ENTRIES PROVIDED:

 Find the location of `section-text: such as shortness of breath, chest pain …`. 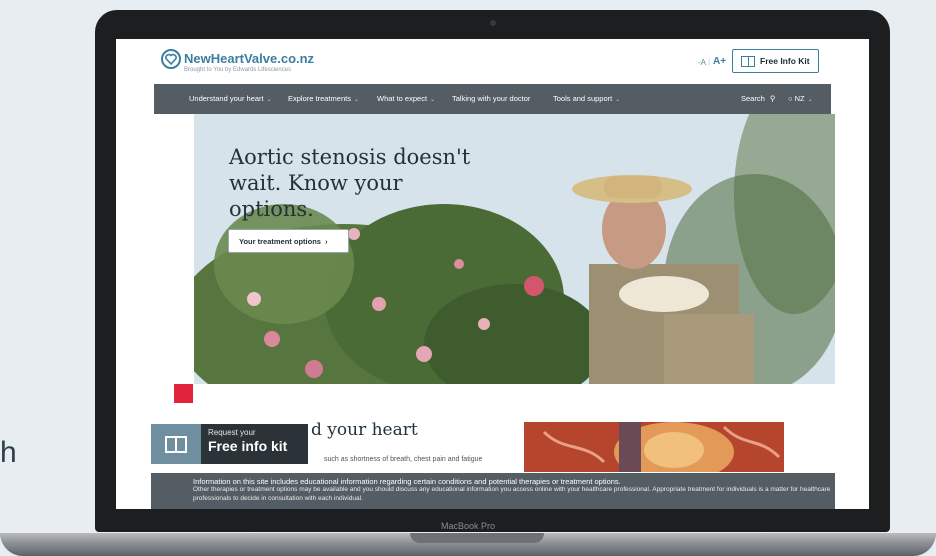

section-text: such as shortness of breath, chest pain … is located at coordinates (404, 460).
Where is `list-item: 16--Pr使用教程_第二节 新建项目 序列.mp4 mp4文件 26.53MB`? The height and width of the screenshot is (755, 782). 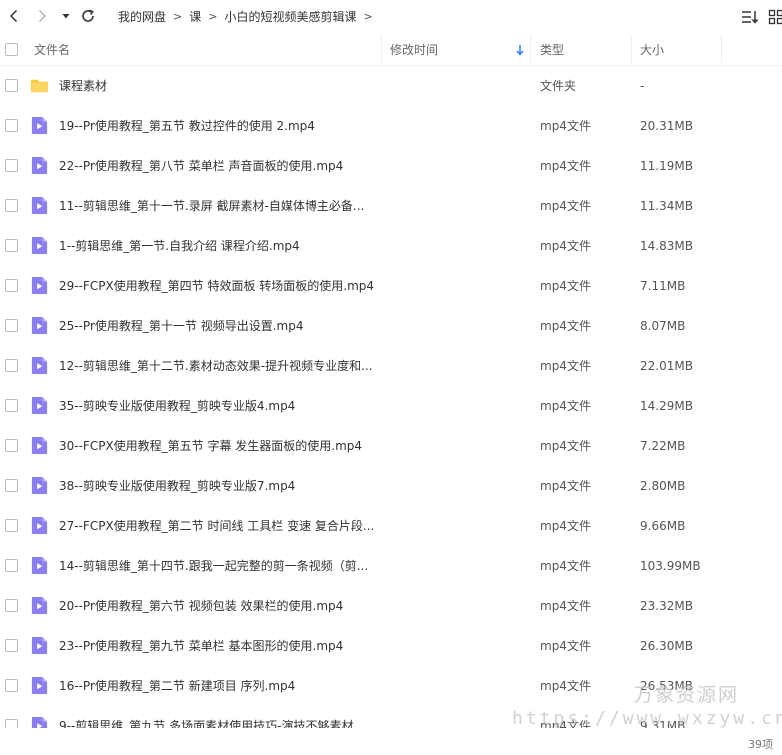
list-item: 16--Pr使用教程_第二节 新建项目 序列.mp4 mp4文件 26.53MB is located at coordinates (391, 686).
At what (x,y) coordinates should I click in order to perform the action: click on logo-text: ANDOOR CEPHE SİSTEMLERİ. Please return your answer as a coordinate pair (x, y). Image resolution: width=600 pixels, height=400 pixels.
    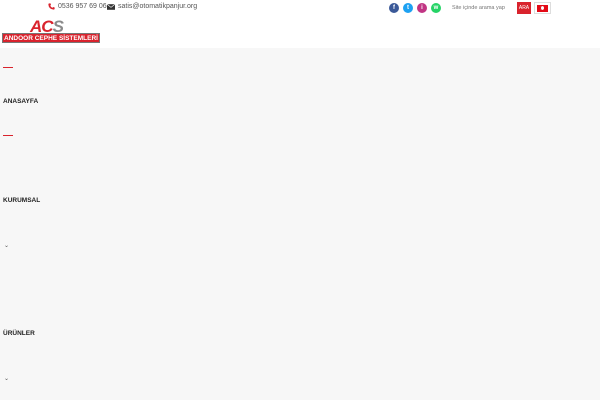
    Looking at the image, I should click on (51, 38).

EXERCISE DETAILS:
Recast every line of the items above as a JSON list of strings, one string per line, omitting blank lines and leaving the pictures out.

RESPONSE TO THE TASK:
[
  " Find the location of `section-text: such as shortness of breath, chest pain …`. ",
  "section-text: such as shortness of breath, chest pain … is located at coordinates (404, 460).",
  "Where is `list-item: 16--Pr使用教程_第二节 新建项目 序列.mp4 mp4文件 26.53MB`? The height and width of the screenshot is (755, 782). ",
  "list-item: 16--Pr使用教程_第二节 新建项目 序列.mp4 mp4文件 26.53MB is located at coordinates (391, 686).",
  "At what (x,y) coordinates should I click in order to perform the action: click on logo-text: ANDOOR CEPHE SİSTEMLERİ. Please return your answer as a coordinate pair (x, y). Image resolution: width=600 pixels, height=400 pixels.",
  "    Looking at the image, I should click on (51, 38)."
]